* **PROBLEM DETAILS**
Retype each line of the listing below, word for word.

* **INPUT RECORDS**
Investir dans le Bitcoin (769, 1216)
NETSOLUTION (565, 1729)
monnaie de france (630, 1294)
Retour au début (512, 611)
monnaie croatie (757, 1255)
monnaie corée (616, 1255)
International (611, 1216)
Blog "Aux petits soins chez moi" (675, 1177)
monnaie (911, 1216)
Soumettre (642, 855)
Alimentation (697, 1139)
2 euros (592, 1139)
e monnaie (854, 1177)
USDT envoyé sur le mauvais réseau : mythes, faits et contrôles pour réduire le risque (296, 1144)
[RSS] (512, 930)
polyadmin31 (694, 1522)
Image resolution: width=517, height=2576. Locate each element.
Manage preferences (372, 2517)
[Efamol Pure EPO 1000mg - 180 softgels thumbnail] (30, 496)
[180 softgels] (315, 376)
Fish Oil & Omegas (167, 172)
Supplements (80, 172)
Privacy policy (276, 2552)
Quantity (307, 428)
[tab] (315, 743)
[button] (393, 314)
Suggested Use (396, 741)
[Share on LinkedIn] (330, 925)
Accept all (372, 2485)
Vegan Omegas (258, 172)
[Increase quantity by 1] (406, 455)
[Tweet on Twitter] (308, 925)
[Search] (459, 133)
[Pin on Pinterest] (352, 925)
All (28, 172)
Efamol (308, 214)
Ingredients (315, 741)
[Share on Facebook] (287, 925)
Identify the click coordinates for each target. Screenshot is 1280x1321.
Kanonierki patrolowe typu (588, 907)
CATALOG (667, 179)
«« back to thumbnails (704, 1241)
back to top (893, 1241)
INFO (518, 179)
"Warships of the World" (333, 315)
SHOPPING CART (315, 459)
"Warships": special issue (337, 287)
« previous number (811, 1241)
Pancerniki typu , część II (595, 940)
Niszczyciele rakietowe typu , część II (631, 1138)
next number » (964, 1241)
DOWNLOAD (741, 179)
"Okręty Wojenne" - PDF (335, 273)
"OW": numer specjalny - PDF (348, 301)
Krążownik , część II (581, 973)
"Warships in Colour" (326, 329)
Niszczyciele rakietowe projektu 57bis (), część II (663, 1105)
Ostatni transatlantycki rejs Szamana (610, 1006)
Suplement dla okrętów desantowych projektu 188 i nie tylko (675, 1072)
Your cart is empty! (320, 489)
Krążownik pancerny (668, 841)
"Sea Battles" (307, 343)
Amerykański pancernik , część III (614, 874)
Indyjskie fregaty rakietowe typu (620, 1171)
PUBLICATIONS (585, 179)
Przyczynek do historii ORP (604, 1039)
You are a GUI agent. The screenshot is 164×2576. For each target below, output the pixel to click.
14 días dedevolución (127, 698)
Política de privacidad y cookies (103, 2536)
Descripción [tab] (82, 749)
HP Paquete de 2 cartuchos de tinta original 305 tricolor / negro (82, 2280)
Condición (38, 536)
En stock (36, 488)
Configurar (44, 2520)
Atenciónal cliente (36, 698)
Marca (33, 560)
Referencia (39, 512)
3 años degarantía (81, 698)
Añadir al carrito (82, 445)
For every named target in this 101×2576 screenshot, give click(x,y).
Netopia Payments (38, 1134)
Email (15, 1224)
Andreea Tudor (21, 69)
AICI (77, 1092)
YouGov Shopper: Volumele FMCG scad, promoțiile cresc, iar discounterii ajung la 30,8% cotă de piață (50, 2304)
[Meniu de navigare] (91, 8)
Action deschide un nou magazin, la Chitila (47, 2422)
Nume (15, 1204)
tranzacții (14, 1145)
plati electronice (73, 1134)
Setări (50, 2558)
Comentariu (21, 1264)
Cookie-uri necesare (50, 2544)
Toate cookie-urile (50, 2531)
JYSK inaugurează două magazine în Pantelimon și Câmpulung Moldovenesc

* **ANSWER SPACE**
Investir dans le Bitcoin (769, 1216)
NETSOLUTION (565, 1729)
monnaie de france (630, 1294)
Retour au début (512, 611)
monnaie croatie (757, 1255)
monnaie corée (616, 1255)
International (611, 1216)
Blog "Aux petits soins chez moi" (675, 1177)
monnaie (911, 1216)
Soumettre (642, 855)
Alimentation (697, 1139)
2 euros (592, 1139)
e monnaie (854, 1177)
USDT envoyé sur le mauvais réseau : mythes, faits et contrôles pour réduire le risque (296, 1144)
[RSS] (512, 930)
polyadmin31 (694, 1522)
Image resolution: width=517, height=2576. Locate each element.
Manage preferences (372, 2517)
[Efamol Pure EPO 1000mg - 180 softgels thumbnail] (30, 496)
[180 softgels] (315, 376)
Fish Oil & Omegas (167, 172)
Supplements (80, 172)
Privacy policy (276, 2552)
Quantity (307, 428)
[tab] (315, 743)
[button] (393, 314)
Suggested Use (396, 741)
[Share on LinkedIn] (330, 925)
Accept all (372, 2485)
Vegan Omegas (258, 172)
[Increase quantity by 1] (406, 455)
[Tweet on Twitter] (308, 925)
[Search] (459, 133)
[Pin on Pinterest] (352, 925)
All (28, 172)
Efamol (308, 214)
Ingredients (315, 741)
[Share on Facebook] (287, 925)
Identify the click coordinates for each target. Screenshot is 1280x1321.
Kanonierki patrolowe typu (588, 907)
CATALOG (667, 179)
«« back to thumbnails (704, 1241)
back to top (893, 1241)
INFO (518, 179)
"Warships of the World" (333, 315)
SHOPPING CART (315, 459)
"Warships": special issue (337, 287)
« previous number (811, 1241)
Pancerniki typu , część II (595, 940)
Niszczyciele rakietowe typu , część II (631, 1138)
next number » (964, 1241)
DOWNLOAD (741, 179)
"Okręty Wojenne" - PDF (335, 273)
"OW": numer specjalny - PDF (348, 301)
Krążownik , część II (581, 973)
"Warships in Colour" (326, 329)
Niszczyciele rakietowe projektu 57bis (), część II (663, 1105)
Ostatni transatlantycki rejs Szamana (610, 1006)
Suplement dla okrętów desantowych projektu 188 i nie tylko (675, 1072)
Your cart is empty! (320, 489)
Krążownik pancerny (668, 841)
"Sea Battles" (307, 343)
Amerykański pancernik , część III (614, 874)
Indyjskie fregaty rakietowe typu (620, 1171)
PUBLICATIONS (585, 179)
Przyczynek do historii ORP (604, 1039)
You are a GUI agent. The screenshot is 164×2576. For each target below, output the pixel to click.
14 días dedevolución (127, 698)
Política de privacidad y cookies (103, 2536)
Descripción [tab] (82, 749)
HP Paquete de 2 cartuchos de tinta original 305 tricolor / negro (82, 2280)
Condición (38, 536)
En stock (36, 488)
Configurar (44, 2520)
Atenciónal cliente (36, 698)
Marca (33, 560)
Referencia (39, 512)
3 años degarantía (81, 698)
Añadir al carrito (82, 445)
For every named target in this 101×2576 screenshot, give click(x,y).
Netopia Payments (38, 1134)
Email (15, 1224)
Andreea Tudor (21, 69)
AICI (77, 1092)
YouGov Shopper: Volumele FMCG scad, promoțiile cresc, iar discounterii ajung la 30,8% cotă de piață (50, 2304)
[Meniu de navigare] (91, 8)
Action deschide un nou magazin, la Chitila (47, 2422)
Nume (15, 1204)
tranzacții (14, 1145)
plati electronice (73, 1134)
Setări (50, 2558)
Comentariu (21, 1264)
Cookie-uri necesare (50, 2544)
Toate cookie-urile (50, 2531)
JYSK inaugurează două magazine în Pantelimon și Câmpulung Moldovenesc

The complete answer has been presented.